Document text:
Little-known facts about the notorious killer and cult leader who has died aged 83
Charles Manson, the notorious cult leader and convicted murderer, has died in a California hospital. He was 83.
The grisly crimes committed by Manson and his followers, ‘The Family’, have been pored over and dissected in the decades since they were committed, and Manson himself has assumed a nefarious position in the pantheon of pop culture. While Manson’s deeds have reverberated around the world, some aspects of his story remained out of the limelight. Here are 11 facts about the man and his crimes you may not know.
A life behind bars
Charles Manson spent approximately 60 of his 83 years in prison. His first conviction for armed robbery came at the tender age of 13, and by the time he was 32 he had been incarcerated for a total of 17 years.
A wayward mother
While Manson never knew his father, his alcoholic mother played a disruptive role in his early life. Stories abound that she sold him to a childless waitress in exchange for a pitcher of beer while he was just a toddler – a situation his uncle rescued him from shortly after. Along with his brother, Manson’s mother was sentenced to five years in prison in 1939 for robbing a gas station using a ketchup bottle.
A brush with the Beach Boys
Charles Manson’s musical aspirations and his failure to achieve them are well-established. Less well-known is the fact that a version of one his songs made it on to a Beach Boys album. A fleeting friendship with drummer Dennis Wilson saw the band record a version of Manson’s song, ‘Cease to Exist’ which they reworked heavily and retitled ‘Never Learn Not to Love’. The song appeared on the band’s 1969 album 20/20 and as the B-side to single, ‘Bluebirds Over the Mountain’. Manson did not receive a writing credit.

Given information:
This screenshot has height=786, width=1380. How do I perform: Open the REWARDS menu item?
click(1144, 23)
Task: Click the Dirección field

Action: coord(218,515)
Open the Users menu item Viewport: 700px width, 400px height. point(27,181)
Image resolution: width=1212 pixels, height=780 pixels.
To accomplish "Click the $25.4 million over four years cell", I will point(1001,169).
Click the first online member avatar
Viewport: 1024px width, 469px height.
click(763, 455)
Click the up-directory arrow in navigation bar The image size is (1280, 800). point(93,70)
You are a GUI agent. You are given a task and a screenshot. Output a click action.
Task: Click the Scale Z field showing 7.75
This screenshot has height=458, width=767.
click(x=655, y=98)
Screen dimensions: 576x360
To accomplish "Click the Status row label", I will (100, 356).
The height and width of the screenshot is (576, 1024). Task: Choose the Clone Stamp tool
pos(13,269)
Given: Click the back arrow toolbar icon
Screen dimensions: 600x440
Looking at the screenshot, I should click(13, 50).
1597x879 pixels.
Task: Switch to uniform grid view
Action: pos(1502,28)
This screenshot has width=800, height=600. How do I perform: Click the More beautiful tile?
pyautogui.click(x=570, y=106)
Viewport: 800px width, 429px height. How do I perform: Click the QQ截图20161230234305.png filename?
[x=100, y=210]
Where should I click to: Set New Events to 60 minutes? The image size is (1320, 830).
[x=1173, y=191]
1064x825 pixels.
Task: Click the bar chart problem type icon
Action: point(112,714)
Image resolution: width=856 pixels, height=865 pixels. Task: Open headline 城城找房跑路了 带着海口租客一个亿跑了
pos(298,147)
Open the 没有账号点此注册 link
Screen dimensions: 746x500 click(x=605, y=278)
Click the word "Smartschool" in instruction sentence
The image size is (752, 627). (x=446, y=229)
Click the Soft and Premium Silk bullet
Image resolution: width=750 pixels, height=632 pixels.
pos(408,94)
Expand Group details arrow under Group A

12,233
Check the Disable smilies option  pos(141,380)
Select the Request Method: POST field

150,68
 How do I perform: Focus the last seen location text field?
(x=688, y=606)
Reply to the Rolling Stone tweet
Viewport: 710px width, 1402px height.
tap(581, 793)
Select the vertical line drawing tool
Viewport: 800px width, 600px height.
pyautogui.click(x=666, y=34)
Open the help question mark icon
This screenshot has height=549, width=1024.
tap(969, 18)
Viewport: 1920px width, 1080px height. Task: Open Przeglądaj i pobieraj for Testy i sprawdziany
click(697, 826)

Required tasks:
[1] According to the Manson article, how old was Manson when he was first convicted of armed robbery?
[2] List every section heading in the Manson article.
[3] From the Manson article, quote the passage from "Little-known facts about" to "of 17 years.".

Solution set:
[1] He was 13.

[2]
A life behind bars
A wayward mother
A brush with the Beach Boys

[3]
Little-known facts about the notorious killer and cult leader who has died aged 83
Charles Manson, the notorious cult leader and convicted murderer, has died in a California hospital. He was 83.
The grisly crimes committed by Manson and his followers, ‘The Family’, have been pored over and dissected in the decades since they were committed, and Manson himself has assumed a nefarious position in the pantheon of pop culture. While Manson’s deeds have reverberated around the world, some aspects of his story remained out of the limelight. Here are 11 facts about the man and his crimes you may not know.
A life behind bars
Charles Manson spent approximately 60 of his 83 years in prison. His first conviction for armed robbery came at the tender age of 13, and by the time he was 32 he had been incarcerated for a total of 17 years.